▶ [Vorliegender Text]
····················

Restaurieren will kaum noch jemand

Viele dieser Schreine sind gestaltet wie kleine Tempel. Diese handwerklichen Kunstwerke sind oft über Generationen im Familienbesitz. Der Restaurator Suzuki Kasuaki hat in letzter Zeit viel mit ihnen zu tun. Allerdings nicht so, wie er es sich wünschen würde. Denn: Viele entsorgen die alten Stücke bei ihm. Seine Werkstatt ist mittlerweile überfüllt mit alten Schreinen.
Der Japaner kann es nicht verstehen, dass immer mehr Landsleute die großen Hausaltäre ihrer Vorfahren loswerden wollen. Sein Job sei es doch, die alten Schreine wieder instand zu setzen. Stattdessen nutzten die Leute ihn als Sammelstelle für Altäre, die sie ausrangieren, sagt Kazuaki.

····················

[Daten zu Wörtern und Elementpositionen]
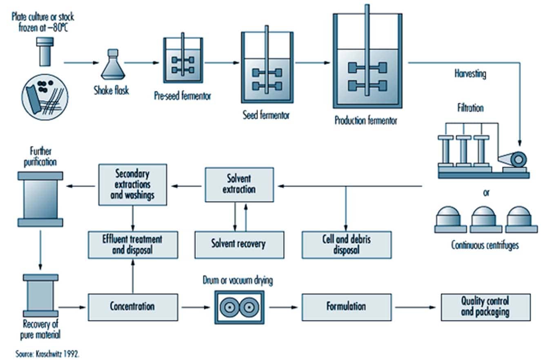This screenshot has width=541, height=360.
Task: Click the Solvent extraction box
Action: pos(239,184)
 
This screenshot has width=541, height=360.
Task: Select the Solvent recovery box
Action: pos(239,244)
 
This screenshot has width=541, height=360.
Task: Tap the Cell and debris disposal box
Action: pos(346,244)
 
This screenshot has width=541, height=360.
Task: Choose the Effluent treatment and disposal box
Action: pos(133,244)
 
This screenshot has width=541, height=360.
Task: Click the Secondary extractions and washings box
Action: pos(133,184)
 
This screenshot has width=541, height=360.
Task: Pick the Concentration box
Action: pos(133,307)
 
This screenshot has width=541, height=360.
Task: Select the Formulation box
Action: pos(346,307)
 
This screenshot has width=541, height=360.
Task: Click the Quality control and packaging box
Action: pos(485,307)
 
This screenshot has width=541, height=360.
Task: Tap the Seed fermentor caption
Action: pos(266,116)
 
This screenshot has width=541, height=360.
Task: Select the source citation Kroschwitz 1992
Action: pos(47,353)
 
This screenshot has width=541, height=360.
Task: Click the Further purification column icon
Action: pos(40,199)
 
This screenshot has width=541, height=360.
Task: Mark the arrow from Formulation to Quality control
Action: pos(416,307)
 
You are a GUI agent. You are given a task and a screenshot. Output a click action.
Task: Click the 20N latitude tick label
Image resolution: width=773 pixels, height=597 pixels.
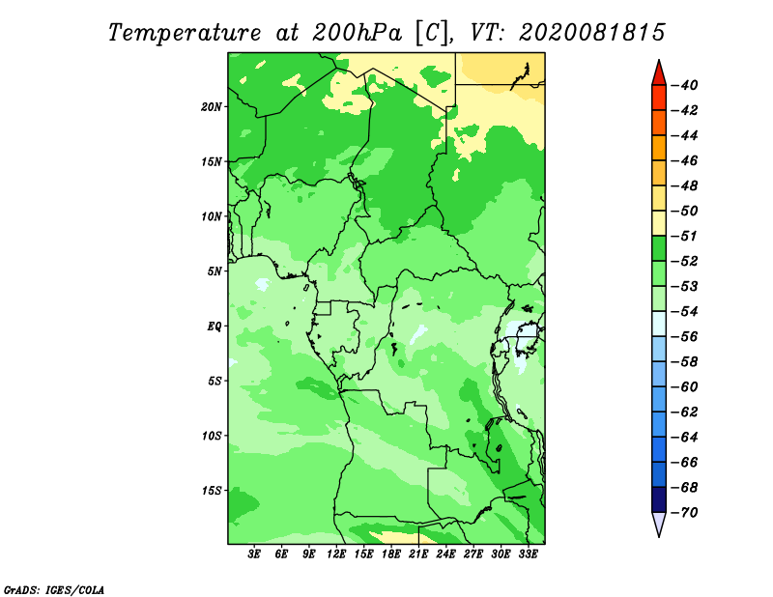pos(211,107)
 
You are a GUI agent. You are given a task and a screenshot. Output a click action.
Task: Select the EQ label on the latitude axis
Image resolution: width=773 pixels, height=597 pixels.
pos(214,327)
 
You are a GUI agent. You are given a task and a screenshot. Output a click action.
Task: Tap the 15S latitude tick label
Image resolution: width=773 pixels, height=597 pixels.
pos(211,491)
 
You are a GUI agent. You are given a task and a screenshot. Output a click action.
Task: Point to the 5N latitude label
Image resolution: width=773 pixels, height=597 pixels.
pos(214,271)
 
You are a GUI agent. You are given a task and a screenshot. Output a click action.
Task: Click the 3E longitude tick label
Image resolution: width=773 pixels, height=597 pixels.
pos(254,554)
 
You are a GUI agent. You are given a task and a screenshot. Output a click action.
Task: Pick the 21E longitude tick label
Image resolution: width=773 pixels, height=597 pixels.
pos(418,554)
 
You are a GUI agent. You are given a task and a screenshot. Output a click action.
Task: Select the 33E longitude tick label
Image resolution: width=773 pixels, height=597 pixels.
pos(528,554)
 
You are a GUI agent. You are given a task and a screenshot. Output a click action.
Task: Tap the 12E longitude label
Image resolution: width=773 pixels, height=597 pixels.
pos(336,554)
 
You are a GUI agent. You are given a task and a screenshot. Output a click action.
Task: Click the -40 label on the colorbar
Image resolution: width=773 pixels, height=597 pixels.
pos(684,85)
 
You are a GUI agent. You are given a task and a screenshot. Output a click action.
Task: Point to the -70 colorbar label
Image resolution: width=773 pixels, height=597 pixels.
pos(684,513)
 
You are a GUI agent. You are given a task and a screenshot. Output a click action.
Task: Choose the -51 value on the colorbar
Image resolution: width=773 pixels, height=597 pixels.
pos(684,236)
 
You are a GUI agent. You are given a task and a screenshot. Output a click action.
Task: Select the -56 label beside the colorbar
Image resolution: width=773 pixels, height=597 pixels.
pos(684,337)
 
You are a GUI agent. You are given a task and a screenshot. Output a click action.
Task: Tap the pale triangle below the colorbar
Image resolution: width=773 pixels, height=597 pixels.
pos(659,523)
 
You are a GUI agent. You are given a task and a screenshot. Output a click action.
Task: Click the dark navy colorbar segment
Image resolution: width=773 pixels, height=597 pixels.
pos(659,499)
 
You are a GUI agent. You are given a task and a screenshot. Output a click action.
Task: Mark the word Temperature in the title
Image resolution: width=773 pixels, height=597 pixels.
pos(184,34)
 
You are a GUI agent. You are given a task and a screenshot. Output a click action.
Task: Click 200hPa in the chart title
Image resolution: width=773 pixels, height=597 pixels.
pos(357,33)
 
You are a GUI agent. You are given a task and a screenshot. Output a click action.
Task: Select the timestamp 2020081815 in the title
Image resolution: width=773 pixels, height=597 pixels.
pos(592,33)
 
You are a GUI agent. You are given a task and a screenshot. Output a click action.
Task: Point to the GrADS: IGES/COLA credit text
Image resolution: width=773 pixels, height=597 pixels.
pos(54,590)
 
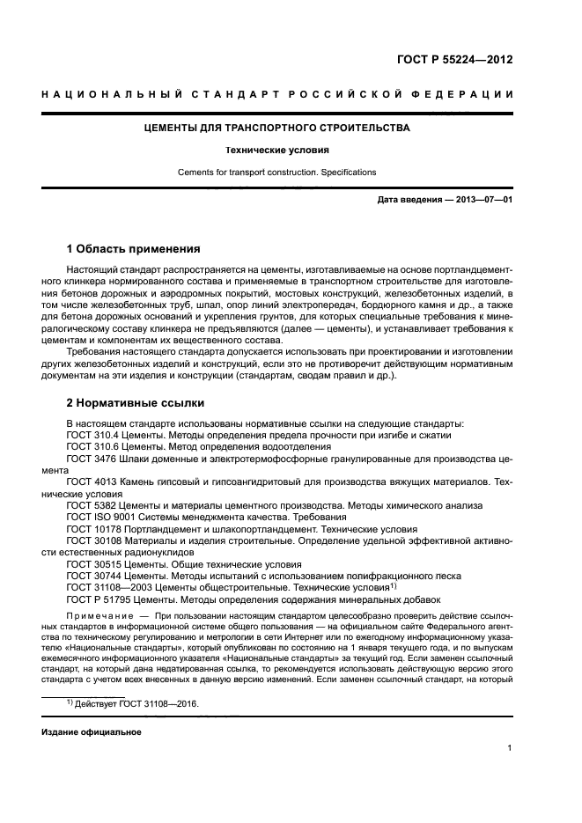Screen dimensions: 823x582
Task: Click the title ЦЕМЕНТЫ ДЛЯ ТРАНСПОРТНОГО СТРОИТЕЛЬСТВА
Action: pyautogui.click(x=276, y=128)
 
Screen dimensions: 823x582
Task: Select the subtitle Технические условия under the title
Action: pyautogui.click(x=276, y=150)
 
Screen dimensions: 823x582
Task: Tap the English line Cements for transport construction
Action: pyautogui.click(x=276, y=172)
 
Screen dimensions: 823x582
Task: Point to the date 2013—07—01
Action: pyautogui.click(x=481, y=201)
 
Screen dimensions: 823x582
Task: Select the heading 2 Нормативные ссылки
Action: pyautogui.click(x=136, y=403)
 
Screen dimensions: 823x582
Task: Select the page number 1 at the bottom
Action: pyautogui.click(x=510, y=749)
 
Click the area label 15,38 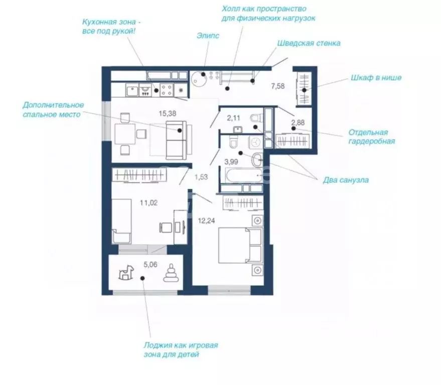click(x=168, y=114)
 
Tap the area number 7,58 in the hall click(x=278, y=86)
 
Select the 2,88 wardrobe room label click(x=298, y=122)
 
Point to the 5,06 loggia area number click(x=151, y=265)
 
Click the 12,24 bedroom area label click(x=206, y=221)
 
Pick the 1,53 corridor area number click(x=201, y=177)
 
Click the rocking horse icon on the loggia click(x=126, y=272)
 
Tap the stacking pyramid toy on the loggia click(x=171, y=273)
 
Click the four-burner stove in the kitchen click(x=167, y=90)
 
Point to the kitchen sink click(x=132, y=90)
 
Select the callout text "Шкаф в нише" click(x=376, y=78)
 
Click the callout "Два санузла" click(x=346, y=180)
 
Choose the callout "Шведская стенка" click(x=309, y=43)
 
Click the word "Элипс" click(x=208, y=36)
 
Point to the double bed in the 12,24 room click(x=241, y=245)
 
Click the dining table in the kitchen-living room click(x=125, y=134)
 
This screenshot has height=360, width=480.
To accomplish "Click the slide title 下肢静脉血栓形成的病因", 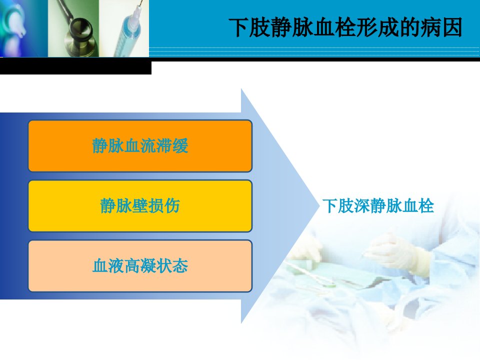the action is (346, 27).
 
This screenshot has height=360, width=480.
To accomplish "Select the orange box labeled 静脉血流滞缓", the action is (140, 146).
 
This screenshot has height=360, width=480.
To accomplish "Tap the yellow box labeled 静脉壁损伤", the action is (140, 206).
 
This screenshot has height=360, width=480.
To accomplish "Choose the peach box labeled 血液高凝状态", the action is (140, 266).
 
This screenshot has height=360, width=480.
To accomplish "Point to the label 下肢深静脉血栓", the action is (378, 206).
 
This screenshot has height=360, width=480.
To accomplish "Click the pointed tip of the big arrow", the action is (320, 206).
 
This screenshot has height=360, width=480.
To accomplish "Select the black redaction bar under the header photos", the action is (76, 68).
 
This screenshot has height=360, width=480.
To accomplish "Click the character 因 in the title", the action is (452, 27).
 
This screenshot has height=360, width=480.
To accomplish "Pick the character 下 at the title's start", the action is (240, 27).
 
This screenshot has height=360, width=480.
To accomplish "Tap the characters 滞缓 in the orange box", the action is (172, 146).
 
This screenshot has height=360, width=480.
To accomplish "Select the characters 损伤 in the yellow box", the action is (164, 206).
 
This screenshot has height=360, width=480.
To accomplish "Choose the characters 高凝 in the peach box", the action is (140, 266).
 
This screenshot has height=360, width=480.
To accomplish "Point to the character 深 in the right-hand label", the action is (362, 206).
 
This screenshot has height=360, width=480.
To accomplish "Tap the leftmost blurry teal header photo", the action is (24, 28).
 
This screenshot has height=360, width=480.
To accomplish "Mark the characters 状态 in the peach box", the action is (172, 266).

····················

▶ [Aufgabenliste]
(1) Ändere in der Auflistung „Concentration“ zu „Konzentration“ und gib sie ab ihrem Anfang bis einschließlich der Zeile mit „Action: pos(485,307)“ wieder, sonst unverändert. Lass dabei die Bilder weg.
(2) Führe den Text über die ausrangierten Hausaltäre nach seinem letzten Satz weiter.
Der Text und die Auflistung stehen in keinem Zusammenhang.

▶ [Antworten nach Aufgaben]
(1)
This screenshot has width=541, height=360.
Task: Click the Solvent extraction box
Action: pos(239,184)
 
This screenshot has width=541, height=360.
Task: Select the Solvent recovery box
Action: pos(239,244)
 
This screenshot has width=541, height=360.
Task: Tap the Cell and debris disposal box
Action: pos(346,244)
 
This screenshot has width=541, height=360.
Task: Choose the Effluent treatment and disposal box
Action: pos(133,244)
 
This screenshot has width=541, height=360.
Task: Click the Secondary extractions and washings box
Action: pos(133,184)
 
This screenshot has width=541, height=360.
Task: Pick the Konzentration box
Action: pos(133,307)
 
This screenshot has width=541, height=360.
Task: Select the Formulation box
Action: pos(346,307)
 
This screenshot has width=541, height=360.
Task: Click the Quality control and packaging box
Action: pos(485,307)

(2)
Ein Hausaltar in Japan, Takayama, Yoshijima.
Wohnstatt der Ahnen: Hausaltar in einem traditionellen japanischen Haus.© imago / Tibor Bognair
Er klappt einen alten Schrein auf, der kunstvoll verziert ist. Die goldenen Beschläge auf dunklem Lack sehen gepflegt aus. Unter dem Dach sind goldene Drachenfiguren angebracht.

Gastgeschenke gehen erstmal zum Hausaltar

Der Religionswissenschaftler Tim Graf hat im Rahmen seiner Forschungsarbeit ein Video über die Ahnenaltäre erstellt, das zeigt, wie er den Restaurator Suzuki Kasuaki in seiner Werkstatt besucht.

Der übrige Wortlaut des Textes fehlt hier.